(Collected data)

......

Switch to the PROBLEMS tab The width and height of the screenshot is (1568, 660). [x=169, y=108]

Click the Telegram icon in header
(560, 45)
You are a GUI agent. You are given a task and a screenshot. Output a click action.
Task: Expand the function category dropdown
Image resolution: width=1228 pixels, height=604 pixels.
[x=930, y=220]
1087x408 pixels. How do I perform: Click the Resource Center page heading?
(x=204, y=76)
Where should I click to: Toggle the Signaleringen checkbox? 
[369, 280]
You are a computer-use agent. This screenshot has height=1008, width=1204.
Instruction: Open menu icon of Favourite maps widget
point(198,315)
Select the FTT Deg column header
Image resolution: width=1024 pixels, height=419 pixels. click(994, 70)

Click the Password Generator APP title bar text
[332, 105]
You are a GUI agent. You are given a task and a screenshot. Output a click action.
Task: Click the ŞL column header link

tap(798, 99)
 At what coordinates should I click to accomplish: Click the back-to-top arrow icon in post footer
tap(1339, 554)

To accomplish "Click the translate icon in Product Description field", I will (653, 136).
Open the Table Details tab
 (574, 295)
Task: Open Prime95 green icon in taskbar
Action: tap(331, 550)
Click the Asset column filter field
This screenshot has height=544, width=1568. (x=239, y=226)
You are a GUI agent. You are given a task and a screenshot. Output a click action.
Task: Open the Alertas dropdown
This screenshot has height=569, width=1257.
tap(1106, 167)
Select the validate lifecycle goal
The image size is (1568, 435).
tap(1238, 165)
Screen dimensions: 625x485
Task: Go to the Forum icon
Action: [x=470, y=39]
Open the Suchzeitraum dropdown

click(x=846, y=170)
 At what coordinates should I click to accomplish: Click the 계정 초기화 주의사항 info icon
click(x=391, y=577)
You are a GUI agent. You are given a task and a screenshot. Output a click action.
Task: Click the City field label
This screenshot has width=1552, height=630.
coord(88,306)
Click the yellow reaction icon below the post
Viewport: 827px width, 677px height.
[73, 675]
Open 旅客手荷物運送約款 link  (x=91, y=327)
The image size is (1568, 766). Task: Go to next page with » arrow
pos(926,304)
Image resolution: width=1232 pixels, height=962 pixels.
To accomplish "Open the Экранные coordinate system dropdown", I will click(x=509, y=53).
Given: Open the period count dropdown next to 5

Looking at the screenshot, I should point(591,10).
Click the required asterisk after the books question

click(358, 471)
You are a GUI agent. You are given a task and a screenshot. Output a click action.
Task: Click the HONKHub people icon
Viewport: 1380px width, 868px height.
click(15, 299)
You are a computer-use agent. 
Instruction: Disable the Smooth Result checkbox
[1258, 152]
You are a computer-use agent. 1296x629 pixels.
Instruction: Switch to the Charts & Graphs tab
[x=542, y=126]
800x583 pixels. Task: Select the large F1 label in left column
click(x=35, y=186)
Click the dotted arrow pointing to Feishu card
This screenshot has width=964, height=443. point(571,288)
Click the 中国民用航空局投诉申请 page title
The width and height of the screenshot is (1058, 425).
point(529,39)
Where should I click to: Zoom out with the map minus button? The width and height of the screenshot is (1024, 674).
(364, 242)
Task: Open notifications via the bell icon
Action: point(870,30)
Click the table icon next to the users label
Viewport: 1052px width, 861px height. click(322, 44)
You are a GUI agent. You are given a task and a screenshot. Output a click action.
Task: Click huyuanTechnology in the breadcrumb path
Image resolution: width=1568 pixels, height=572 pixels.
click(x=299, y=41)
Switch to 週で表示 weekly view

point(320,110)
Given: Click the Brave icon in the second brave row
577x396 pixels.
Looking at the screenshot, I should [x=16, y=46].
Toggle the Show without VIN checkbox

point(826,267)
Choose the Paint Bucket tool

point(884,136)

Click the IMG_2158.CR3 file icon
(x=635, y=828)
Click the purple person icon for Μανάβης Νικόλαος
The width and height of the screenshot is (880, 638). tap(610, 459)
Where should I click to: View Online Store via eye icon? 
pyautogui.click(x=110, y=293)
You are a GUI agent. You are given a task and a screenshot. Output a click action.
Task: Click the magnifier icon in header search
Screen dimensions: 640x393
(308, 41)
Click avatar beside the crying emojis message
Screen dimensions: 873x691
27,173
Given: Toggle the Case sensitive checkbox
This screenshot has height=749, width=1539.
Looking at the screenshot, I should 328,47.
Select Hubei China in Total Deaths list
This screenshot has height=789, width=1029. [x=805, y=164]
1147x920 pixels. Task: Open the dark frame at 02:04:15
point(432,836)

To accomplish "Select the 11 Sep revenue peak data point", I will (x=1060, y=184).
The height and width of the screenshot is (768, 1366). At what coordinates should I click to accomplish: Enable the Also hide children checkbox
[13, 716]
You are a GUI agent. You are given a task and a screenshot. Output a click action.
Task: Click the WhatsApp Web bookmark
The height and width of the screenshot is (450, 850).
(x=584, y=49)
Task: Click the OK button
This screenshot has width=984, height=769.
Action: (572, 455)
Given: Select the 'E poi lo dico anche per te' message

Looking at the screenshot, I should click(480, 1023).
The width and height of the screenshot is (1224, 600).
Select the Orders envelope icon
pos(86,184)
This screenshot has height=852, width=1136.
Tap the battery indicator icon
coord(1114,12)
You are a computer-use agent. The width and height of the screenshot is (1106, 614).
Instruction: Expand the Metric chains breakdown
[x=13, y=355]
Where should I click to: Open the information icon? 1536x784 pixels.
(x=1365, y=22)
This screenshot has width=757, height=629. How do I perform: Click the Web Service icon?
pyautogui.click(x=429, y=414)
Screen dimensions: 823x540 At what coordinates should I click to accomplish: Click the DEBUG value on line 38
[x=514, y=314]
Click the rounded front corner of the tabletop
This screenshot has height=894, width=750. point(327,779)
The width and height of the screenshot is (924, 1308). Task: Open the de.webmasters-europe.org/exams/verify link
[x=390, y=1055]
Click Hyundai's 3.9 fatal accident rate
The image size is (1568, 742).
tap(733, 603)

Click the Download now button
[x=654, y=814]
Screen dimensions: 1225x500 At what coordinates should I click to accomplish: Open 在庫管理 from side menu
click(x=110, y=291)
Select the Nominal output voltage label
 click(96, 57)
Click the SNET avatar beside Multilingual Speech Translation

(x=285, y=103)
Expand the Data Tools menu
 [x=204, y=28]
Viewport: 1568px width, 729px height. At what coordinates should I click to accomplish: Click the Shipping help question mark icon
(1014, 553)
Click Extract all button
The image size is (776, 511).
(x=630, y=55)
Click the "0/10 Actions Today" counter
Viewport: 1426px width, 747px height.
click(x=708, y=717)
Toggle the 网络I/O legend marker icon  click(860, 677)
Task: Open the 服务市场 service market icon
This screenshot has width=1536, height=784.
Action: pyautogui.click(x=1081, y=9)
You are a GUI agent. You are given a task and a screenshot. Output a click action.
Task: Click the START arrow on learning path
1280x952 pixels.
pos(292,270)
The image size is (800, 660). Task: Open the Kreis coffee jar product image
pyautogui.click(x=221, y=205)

......

▶ [Work to be completed]:
The lines you need are those containing "computer"; find them in the records and copy them.

▶ [Problem solution]:
You are a computer-use agent. This screenshot has height=1008, width=1204.
You are a computer-use agent. 
You are a computer-use agent. 1296x629 pixels.
You are a computer-use agent. The width and height of the screenshot is (1106, 614).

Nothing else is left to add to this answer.